Even the non-readers out there who just adore the tv series can benefit from the map illustrating R.R. Martin’s complicated and political landscape – it’s a valuable addition to the text as well, which sometimes takes a lot of concentration to keep up with.
Winnie The Pooh
The map of 100 acre wood is one I saw for the first time ever just yesterday. Isn’t it the most adorable thing you’ve ever seen in your life? It’s proof that maps can feature in any genre and still ooze character and information. Perhaps we can find a way to use them in new and innovative ways. The next book on the list certainly attempts to do so.
This book is packed full of diagrams, notes, maps, report files and everything in-between and definitely deserves a mention on a list such as this. Kaufman and Kristoff really play with the structure of the novel insofar as making it not wholly about just the words. They map stars, spacecraft and events in a sophisticated and artistic way that really adds to the story they tell. It’s completely addictive and I can’t wait for the release of the 3rd book in the series.
I mean just LOOK at those covers. Each book is presented as a ‘dossier’ of sorts telling the story of a space war like no other. Sci-fi and maps collide in this series and if you’re looking to try something new and different I’d highly recommend it. Particularly to YA readers. You can find my review for Illuminae and Gemina by clicking on their names.

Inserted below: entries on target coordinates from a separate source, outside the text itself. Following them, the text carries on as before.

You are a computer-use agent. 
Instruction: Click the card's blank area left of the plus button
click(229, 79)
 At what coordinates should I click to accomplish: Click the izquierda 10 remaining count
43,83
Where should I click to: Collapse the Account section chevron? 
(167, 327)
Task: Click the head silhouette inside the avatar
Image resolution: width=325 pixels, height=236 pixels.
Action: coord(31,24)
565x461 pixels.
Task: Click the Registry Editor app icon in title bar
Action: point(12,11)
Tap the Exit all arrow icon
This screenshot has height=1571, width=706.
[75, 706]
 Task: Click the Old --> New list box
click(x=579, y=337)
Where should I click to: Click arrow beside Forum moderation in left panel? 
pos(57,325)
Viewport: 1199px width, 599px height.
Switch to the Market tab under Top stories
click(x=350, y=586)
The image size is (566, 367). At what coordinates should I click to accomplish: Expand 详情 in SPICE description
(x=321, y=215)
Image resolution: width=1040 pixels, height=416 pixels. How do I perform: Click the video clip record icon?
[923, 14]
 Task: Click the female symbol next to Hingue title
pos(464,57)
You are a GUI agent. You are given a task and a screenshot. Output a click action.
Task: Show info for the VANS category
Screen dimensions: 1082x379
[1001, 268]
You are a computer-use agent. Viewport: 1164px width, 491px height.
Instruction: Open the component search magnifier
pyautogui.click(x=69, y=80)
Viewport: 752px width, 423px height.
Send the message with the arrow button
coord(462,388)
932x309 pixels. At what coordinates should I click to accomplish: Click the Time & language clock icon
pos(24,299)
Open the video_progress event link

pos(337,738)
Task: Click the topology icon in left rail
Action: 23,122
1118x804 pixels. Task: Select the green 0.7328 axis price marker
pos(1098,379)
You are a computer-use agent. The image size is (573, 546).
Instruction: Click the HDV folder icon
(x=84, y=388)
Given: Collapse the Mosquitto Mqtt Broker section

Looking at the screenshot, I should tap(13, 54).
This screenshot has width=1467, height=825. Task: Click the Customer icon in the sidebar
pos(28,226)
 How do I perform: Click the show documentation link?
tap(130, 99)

I really, really wanted to list Harry Potter’s Marauders Map in this list but I think it’s only printed in the illustrated edition? Potter heads please correct me if I’m wrong! There’s only so many times I can google ‘marauder’s map printed in book’ before the pinterest results start to consume me. There’s a risk of me drowning in fanart for the rest of my natural life and whilst I’m all about that life, I’ve got bills to pay and things to do (Hahaha, I’m so unproductive it hurts).
ANYWAY, that’s the list, many of which are firm favourites of mine. It’s by no means complete and I will no doubt add more as time goes on (I’m already debating adding Stardust, Throne of Glass and Eragon!) Let me know if you think of any more and we can add those in too. Happy reading!